WHAT IS EXPECTED
Set down again exactly the lines of the listing below that fall between the line holding "Click 安装 for Facebook专页" and the line holding "You are a GUI", inclusive.

DATA TO EXAMINE
+ + + + +
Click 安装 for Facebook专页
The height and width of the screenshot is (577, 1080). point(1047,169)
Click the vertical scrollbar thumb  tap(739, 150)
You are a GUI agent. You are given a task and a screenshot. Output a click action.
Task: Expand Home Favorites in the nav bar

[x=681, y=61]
+ + + + +
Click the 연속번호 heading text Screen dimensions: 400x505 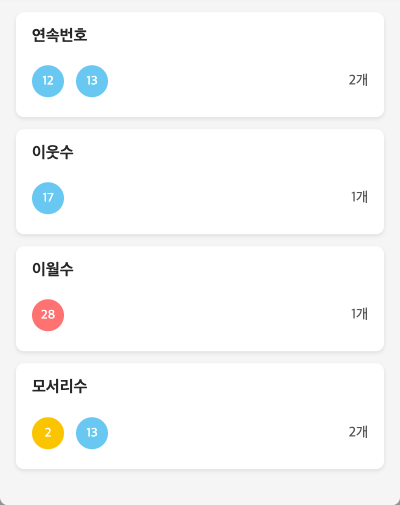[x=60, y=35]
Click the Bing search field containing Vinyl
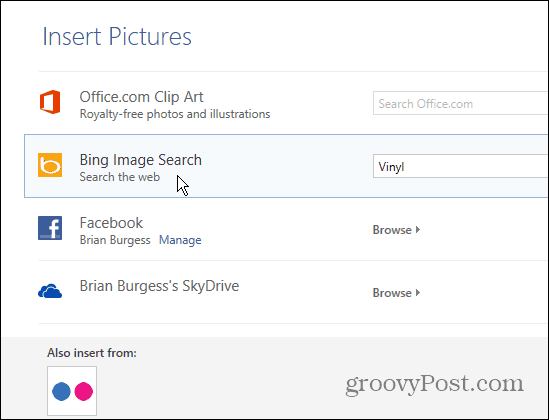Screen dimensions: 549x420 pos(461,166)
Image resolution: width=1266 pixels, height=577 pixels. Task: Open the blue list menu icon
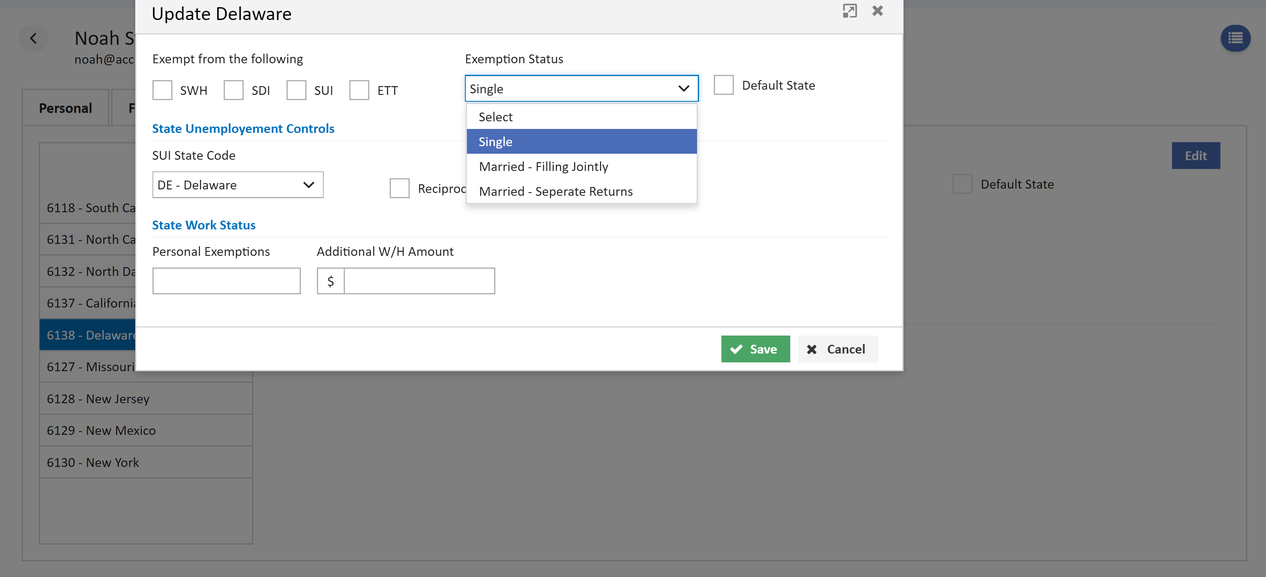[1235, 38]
+ + + + +
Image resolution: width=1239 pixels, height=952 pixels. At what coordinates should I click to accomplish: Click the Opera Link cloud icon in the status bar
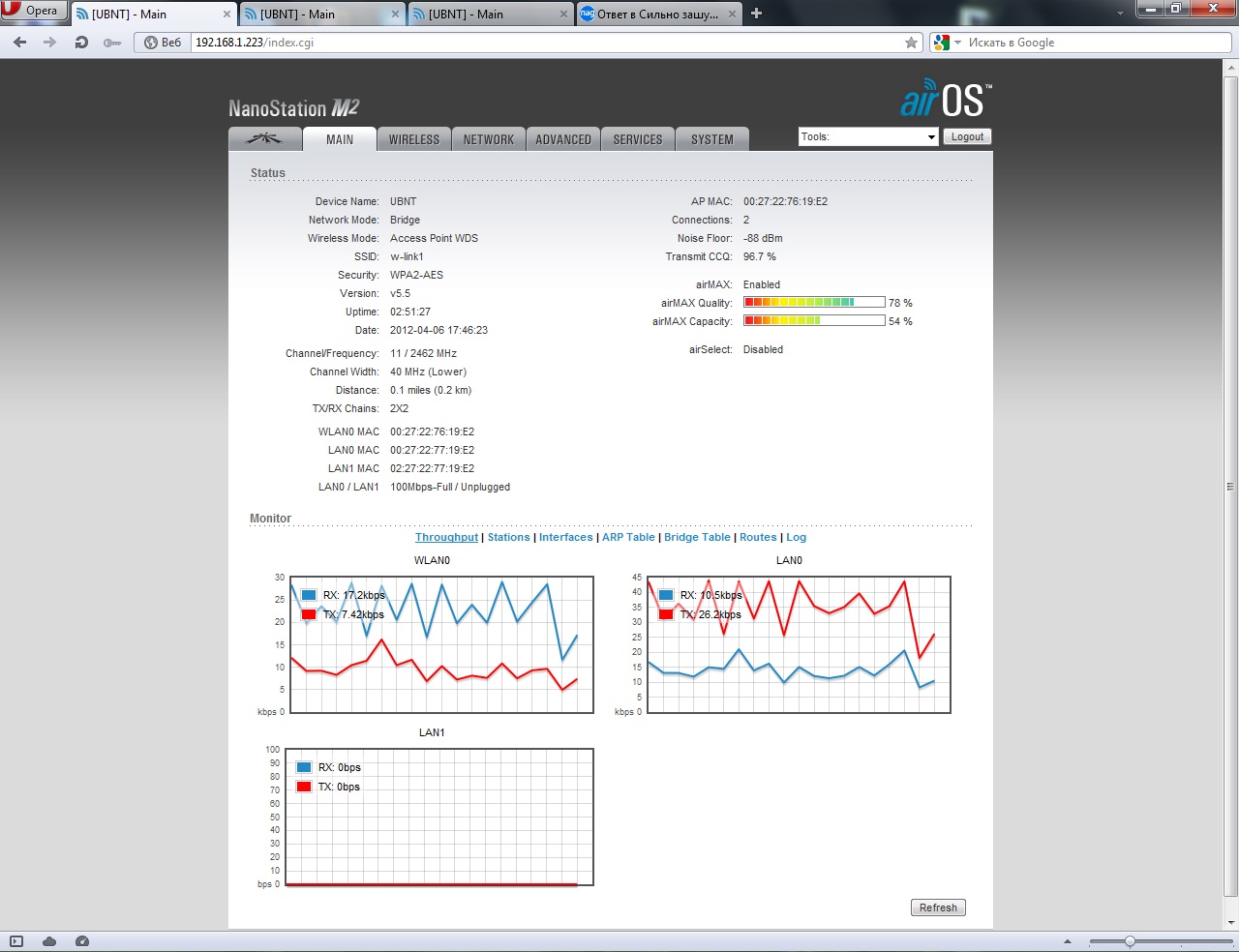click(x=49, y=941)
+ + + + +
OUTPUT FOR THIS EXERCISE
Click 安装 for Facebook专页
The height and width of the screenshot is (577, 1080). point(1047,169)
Click the vertical scrollbar thumb  tap(739, 150)
You are a GUI agent. You are given a task and a screenshot. Output a click action.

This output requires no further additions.